* [Vereiste handelingen]:
1. Herschrijf het deel van het tekstblok vanaf "Klager stelt dat er" tot en met "en goede zeden." en zet daarin "vergoeding" in plaats van "schadevergoeding".
2. Wat zou B. volgens klager ontvangen op grond van het geheime contract of de schikking die in het tekstblok wordt genoemd?

=== Tekstblok ===

Klager heeft gesteld dat verweerder aan B. en mevrouw C. (de opdracht aan klager was door B. en mevrouw C. verstrekt) heeft geadviseerd geen cent te betalen aan klager voor diens werkzaamheden. B. en mevrouw C. hebben dat herhaaldelijk tegen klager gezegd. Volgens klager was dat ook de reden dat, ondanks toezeggingen, zijn honorarium onbetaald is gebleven.

c)    hij een verboden geheim contract heeft afgesloten met de rooms-katholieke kerk.

Toelichting

Klager stelt dat er een geheim contract of schikking is gesloten met B., waarbij B. een schadevergoeding zou ontvangen. B. zou hierover geen mededeling mogen doen en afstand hebben gedaan van de vordering inzake “Gregorius”. Dit betrof een verkrachtingszaak waarin B. slachtoffer was. Klager stelt dat het verboden contract geheim is gebleven en dat er in strijd met het recht geen openheid van zaken is gegeven. Verder is er sprake van strijd met de wet en goede zeden.

=== Aangeleverde gegevens ===

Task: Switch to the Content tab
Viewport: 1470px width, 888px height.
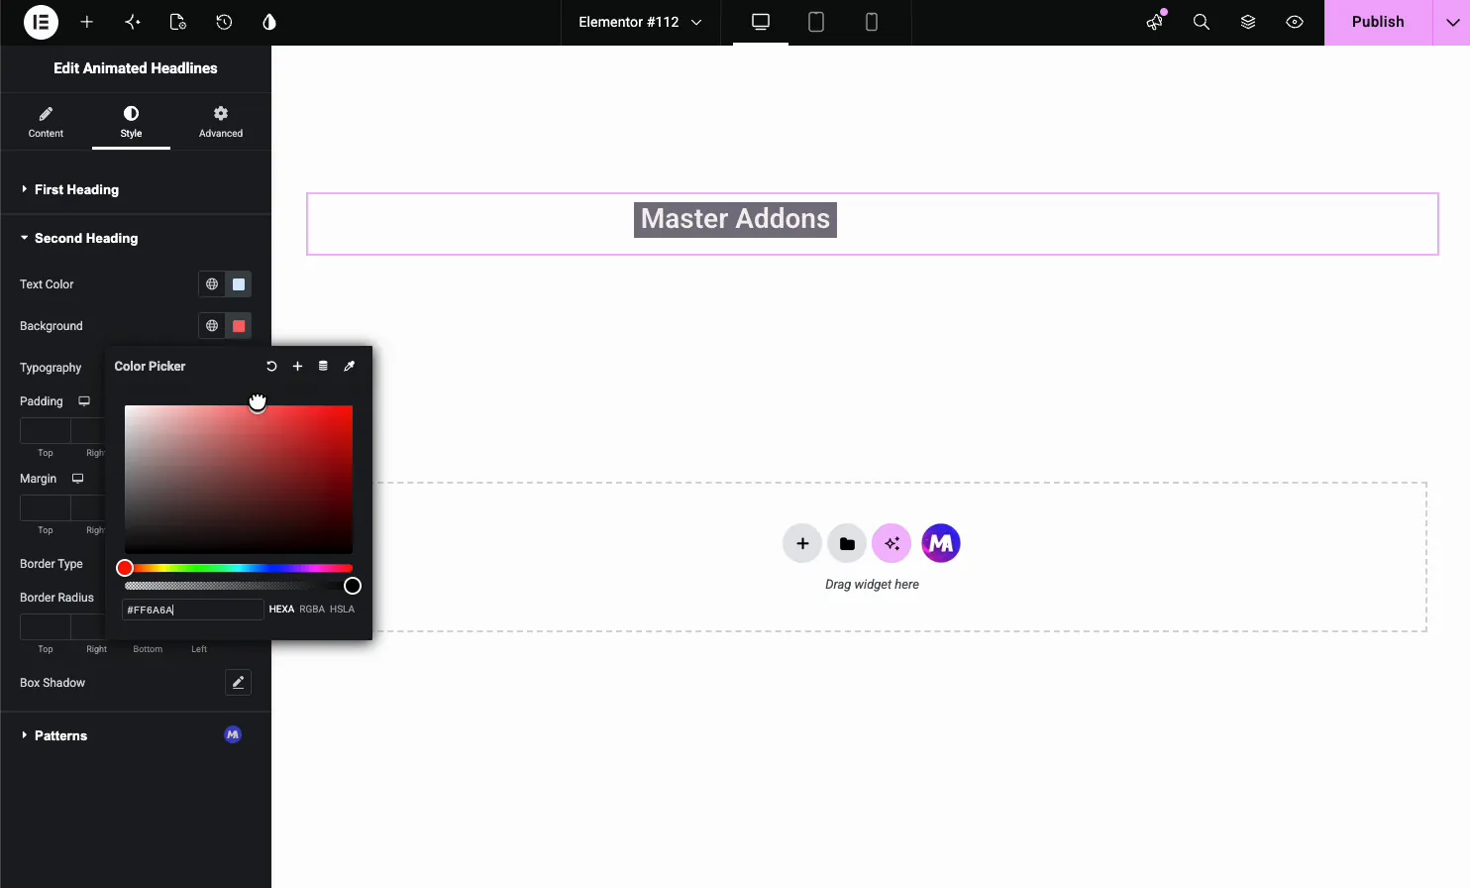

===

* [Antwoorden per taak]:
1.
Klager stelt dat er een geheim contract of schikking is gesloten met B., waarbij B. een vergoeding zou ontvangen. B. zou hierover geen mededeling mogen doen en afstand hebben gedaan van de vordering inzake “Gregorius”. Dit betrof een verkrachtingszaak waarin B. slachtoffer was. Klager stelt dat het verboden contract geheim is gebleven en dat er in strijd met het recht geen openheid van zaken is gegeven. Verder is er sprake van strijd met de wet en goede zeden.

2. Een schadevergoeding.